I used to think that succeeding Joe Paterno would be the toughest job a college football coach could have. The next man up would not just be replacing not just the winningest coach of all time but an entire way of doing things, a system that so many players and fans knew by rote.

Well, the comparisons to Paterno will undoubtedly not be anywhere near as frequent now, but O'Brien's job is somehow even tougher. He's been asked to build knowing that his supplies will dwindle by the year. He has to convince his players to move forward even though he knows the water will get deeper with each step.
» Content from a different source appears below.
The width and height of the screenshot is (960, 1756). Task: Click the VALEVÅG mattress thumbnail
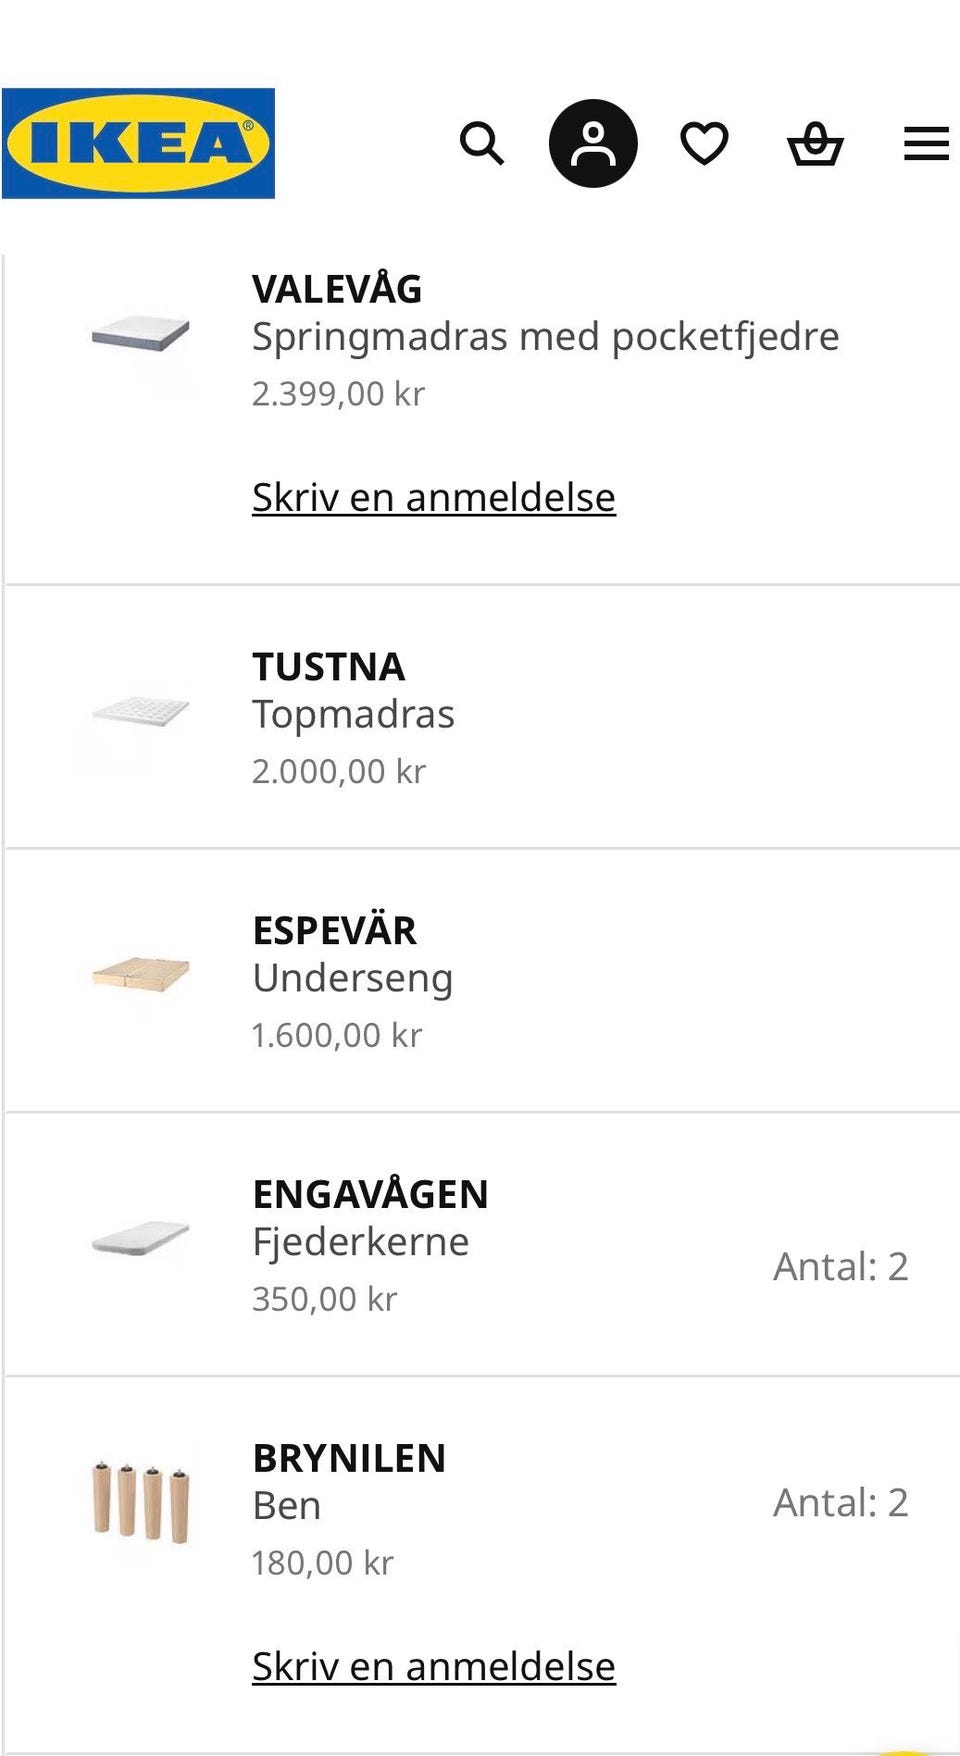[141, 334]
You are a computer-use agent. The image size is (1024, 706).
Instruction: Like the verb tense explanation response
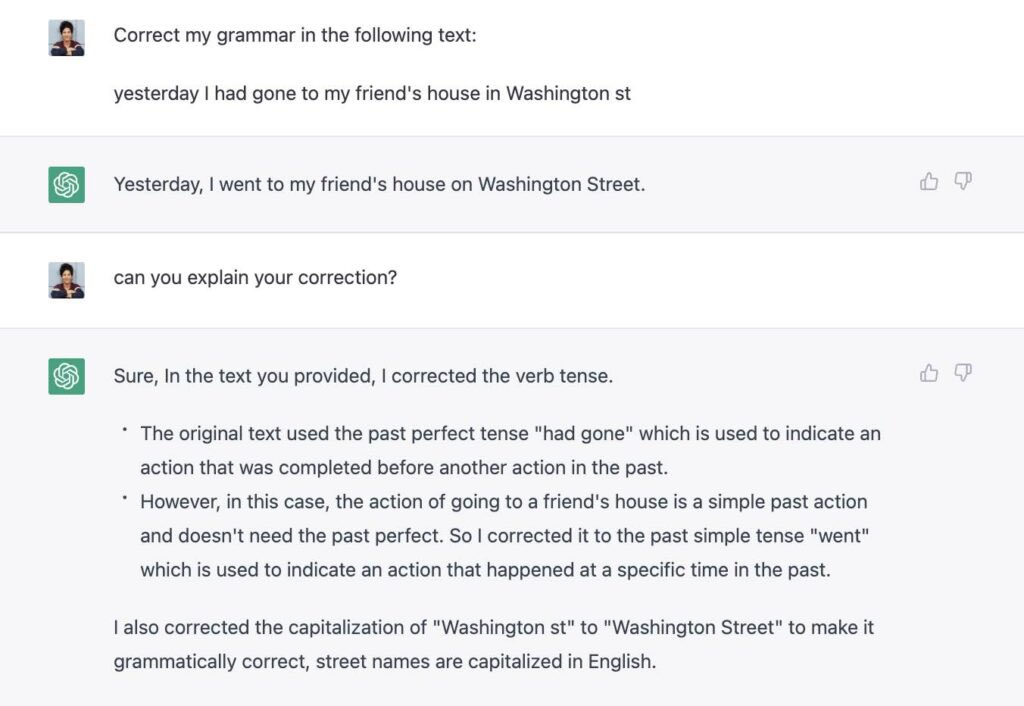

And he has to be the man in front at every turn. Every move he makes and everything he says will be micro-analyzed, not by die-hard Paterno fans but by a whole nation -- every columnist waiting to re-rip Penn State will be waiting for a slip-up. Every rival football coach seeking to gain an advantage over the Nittany Lions on the field or the recruiting trail will be searching for weaknesses. Prospective recruits are watching. His current players, too, are watching, and will take their cues on how to conduct themselves on and off the field from O'Brien. Their belief and confidence in the program are tied directly to his.

O'Brien has been tested so many times already, and he's ever on the alert for the next test. Thursday, he firmly emphasized the importance of winning, then quickly added that the Nittany Lions would not win at all costs. He doesn't want his team to take an "us against them" mentality, but rather a "this is about more than football" approach. He said he respects any individuals' decisions to appeal the sanctions but has to keep himself and his team focused on the future, not the past. More than any other coach, he can't afford to have any of his comments misconstrued or taken out of context.

A little later in the press conference, someone else asked O'Brien if "everything that had gone on" had "affected his nerves" leading up to Penn State's Sept. 1 opener against Ohio. Again, O'Brien had a little fun with the question.

"Do I look nervous?" he replied.

Determined? Yes. Cognizant of the incredible task ahead of him? You bet. Nervous? No.

Not even someone who just got here would see O'Brien as nervous.